Automate data reporting with this R package!
You can install the development version from GitHub with:
# install.packages("devtools")
devtools::install_github("joshua-ruf/fidelis",
build_vignettes = T)
Follow these steps to get R and the fidelis package installed on Windows:
First, download and install the most recent version of R from
CRAN. As of 7/12/2019 that is 3.6.1 – if R
is already installed run R.version.string
to check your version.
Second, install RStudio. This is not strictly necessary, but the fidelis package makes use of the rstudioapi package for handling passwords, so it’s required to use some functions.
Third, Windows users need to install Rtools before installing the fidelis package. The installr package will handle the Rtools installation, simply run the code below and accept the default options.
install.packages('devtools')
# install devtools
if(Sys.info()['sysname'] == 'Windows' && !devtools::find_rtools()){
install.packages('installr');
installr::install.URL('https://cran.r-project.org/bin/windows/Rtools/Rtools35.exe')
}
# install Rtools if not already installed; as of 7/12/2019 3.5 is the recommended version
Fourth, install fidelis from Github.
devtools::install_github('joshua-ruf/fidelis',
dependencies = T,
build_vignettes = T)
Fifth, install tidyverse and openxlsx. This is optional, but both are highly useful packages.
install.packages(c('tidyverse', 'openxlsx'))
At the heart of the fidelis package is really just an efficient
integration of R with Greenplum/PostgreSQL. This section will serve as
the Hello World!
to just some of these functions. Throughout this
tutorial I frequently make use of %>%
from the
magrittr package. This pipe allows
us to split code onto multiple lines, making it easier to read (and also
write). For example, sum(x, y)
returns the same value as x %>%
sum(y)
.
We’ll begin by creating a data.frame and uploading it to the database.

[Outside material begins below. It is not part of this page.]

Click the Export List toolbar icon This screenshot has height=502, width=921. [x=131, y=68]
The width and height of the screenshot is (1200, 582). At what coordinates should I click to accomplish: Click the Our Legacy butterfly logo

library(data.table) #data manipulation
library(magrittr) #pipes
library(dplyr) #data manipulation
library(formattable) #number formatting/coloring
library(knitr) #basic table creation
library(kableExtra) #table formatting
library(fidelis)
df <- expand.grid(stringsAsFactors = F,
date = seq.Date(lubridate::round_date(Sys.Date(), 'month') - months(23),
lubridate::round_date(Sys.Date(), 'month'),
by = 'month'),
product = LETTERS[1:6],
region = letters[1:4]
) # 24 months of data for 6 products in 4 regions
n <- nrow(df) # number of rows in df
df <- df %>%
data.table::as.data.table() %>%
.[, `:=`(spend = runif(n = n)*1000,
members = sample(100:200, size = n, replace = T))]
# add 2 new columns of random data, spend and members
fidelis::greenplum_connect(ask=F)
# create a greenplum connection object, note the result does not need to be assigned to an object
# the option ask=F tells the function not to ask for input but instead to look for a secret password
# see fidelis::create_secret() for more information.
fidelis::send_to_database(df, name = 'temptable')
#> <PostgreSQLResult>
# send df to the greenplum database as a temp table
# note: if name began with "sandbox." then the table would be permenant instead of temporary
fidelis::query("select * from temptable limit 5;")
#> date product region spend members
#> 1 2018-01-01 C a 189.051225 122
#> 2 2019-05-01 E a 672.625337 104
#> 3 2019-06-01 C b 485.056984 129
#> 4 2018-10-01 F b 869.956733 119
#> 5 2018-02-01 C c 1.482337 167
# to run a SQL query pass sql code as a string through fidelis::query()
# assign to R object to save results
The query()
function also has the ability to execute dynamic SQL
queries. Suppose we want to run an analysis on only a couple of products
in a certain region, we can create R vectors with that information and
add those as options to the query()
function.
products <- c('A', 'B')
regions <- 'd'
df_limited <- fidelis::query(
"
select *
from temptable
where product in %product%
and region = %region%
;
",
product = products,
region = regions
)
# note how dynamic inputs are added:
# they must be named after the SQL text and surrounded by "%" in the SQL code
# see `?fidelis::query` for more information
unique(df_limited[, c('product', 'region')])
#> product region
#> 1 A d
#> 2 B d
# test to make sure the dynamic where clause was successful!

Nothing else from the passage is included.